Data entries:
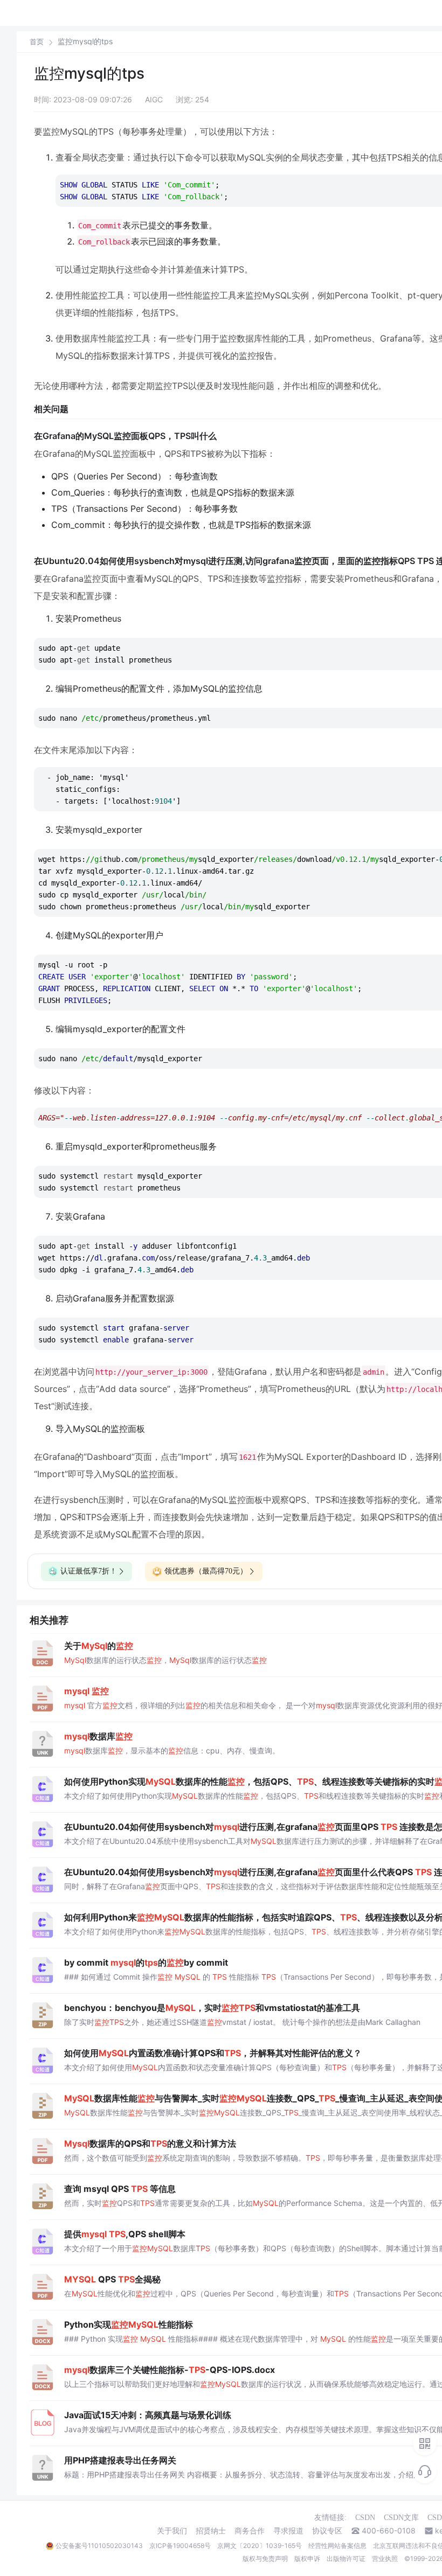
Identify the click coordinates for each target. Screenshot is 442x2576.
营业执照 (385, 2558)
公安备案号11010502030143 (99, 2546)
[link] (37, 41)
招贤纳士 (211, 2530)
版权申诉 (307, 2558)
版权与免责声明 (265, 2558)
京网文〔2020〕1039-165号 (259, 2546)
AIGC (154, 99)
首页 (37, 41)
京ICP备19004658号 (180, 2546)
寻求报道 (288, 2530)
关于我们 (172, 2530)
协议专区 (327, 2530)
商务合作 (249, 2530)
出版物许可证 (346, 2558)
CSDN (365, 2518)
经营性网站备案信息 (337, 2546)
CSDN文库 (401, 2518)
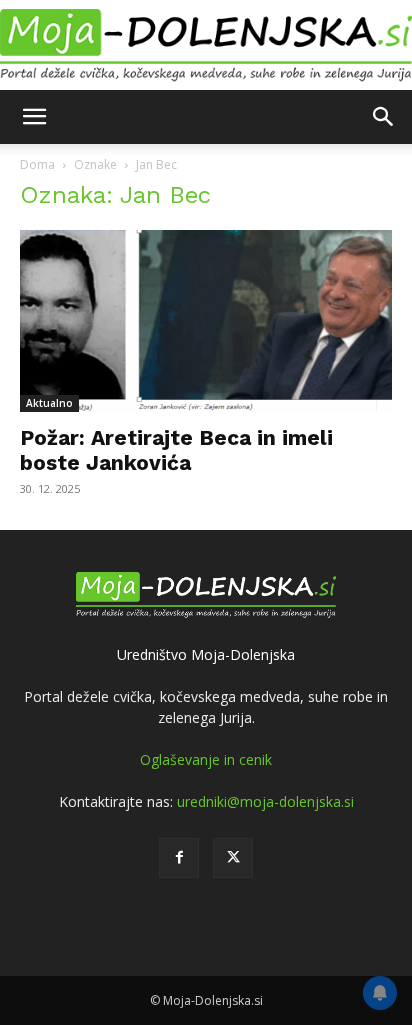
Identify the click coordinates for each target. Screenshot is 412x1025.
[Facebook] (179, 858)
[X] (233, 858)
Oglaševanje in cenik (206, 759)
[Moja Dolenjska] (206, 46)
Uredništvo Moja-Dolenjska (206, 654)
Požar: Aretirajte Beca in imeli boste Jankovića (176, 450)
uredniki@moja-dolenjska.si (265, 801)
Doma (37, 164)
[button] (34, 117)
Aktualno (49, 403)
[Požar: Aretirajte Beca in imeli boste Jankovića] (206, 321)
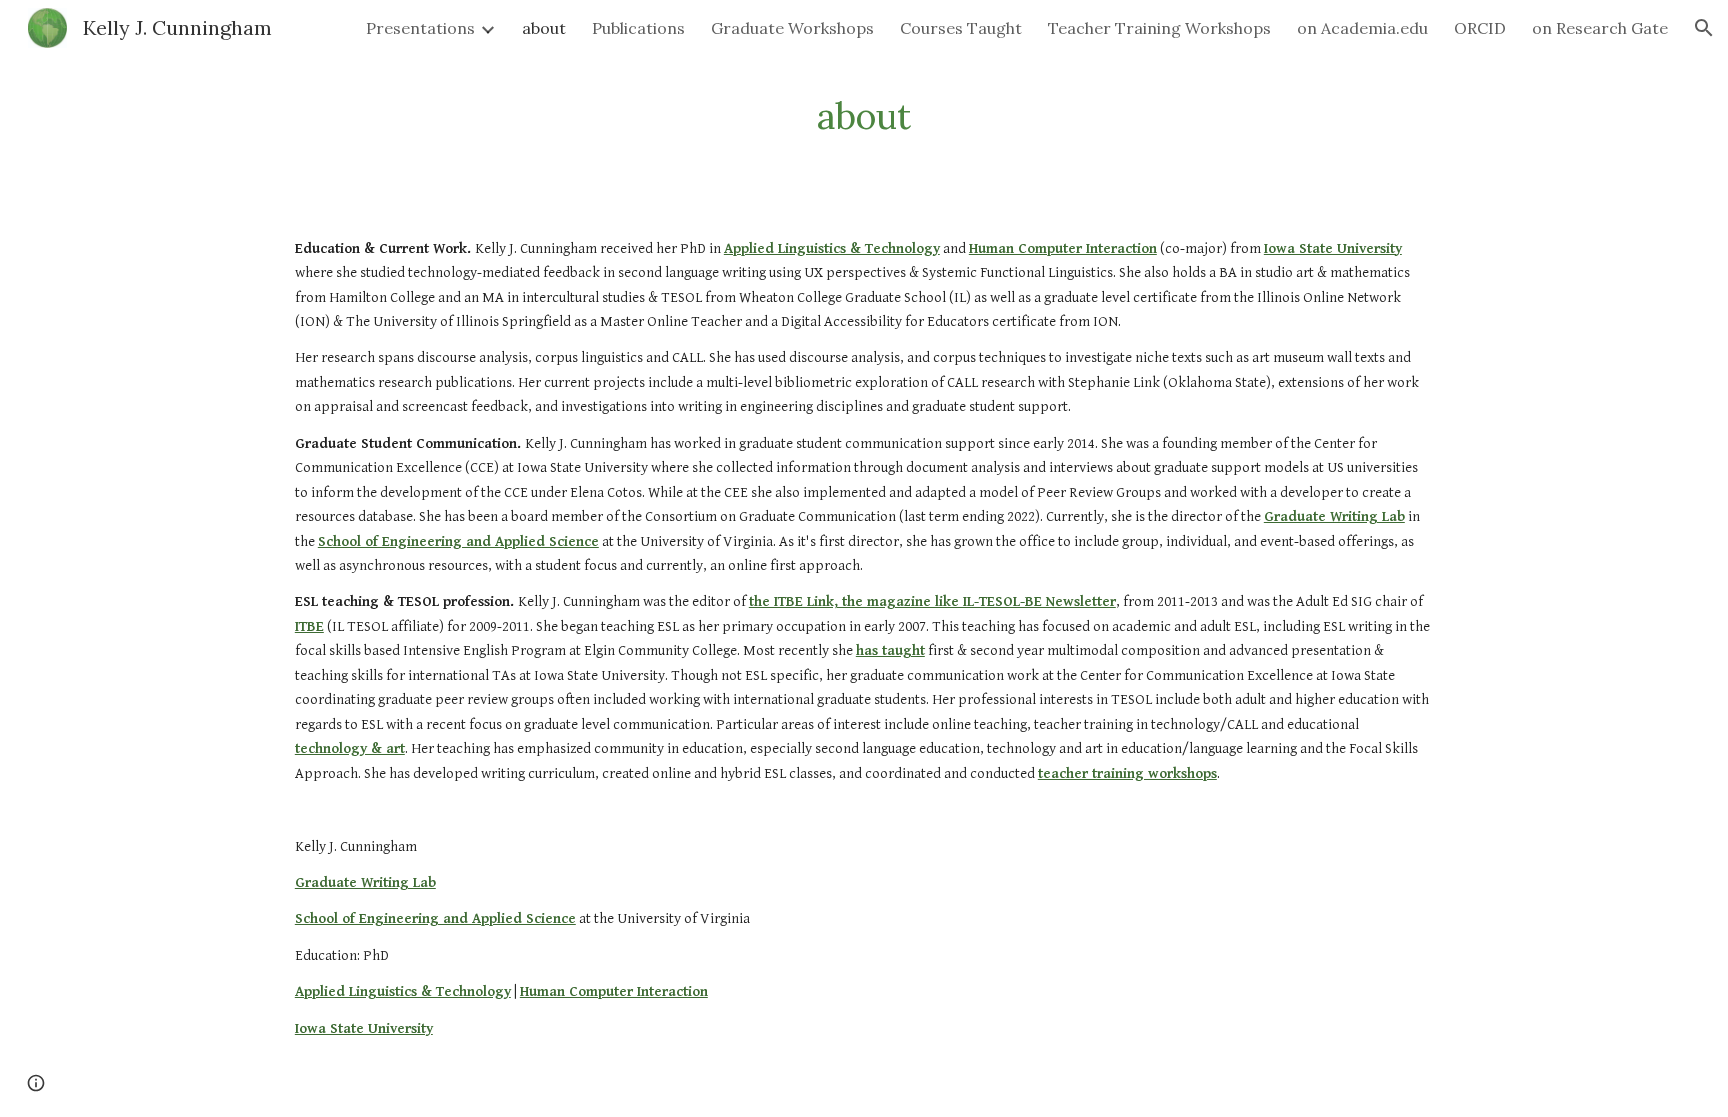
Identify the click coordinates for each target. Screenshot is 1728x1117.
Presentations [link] (420, 28)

### Your instructions
Copy out each line in the preceding records that contains "coordinates".

### Exercise answer
Identify the click coordinates for each target. Screenshot is 442x2576.
Identify the click coordinates for each target. Screenshot is 412x1025.
Identify the click coordinates for each target. Screenshot is 1728x1117.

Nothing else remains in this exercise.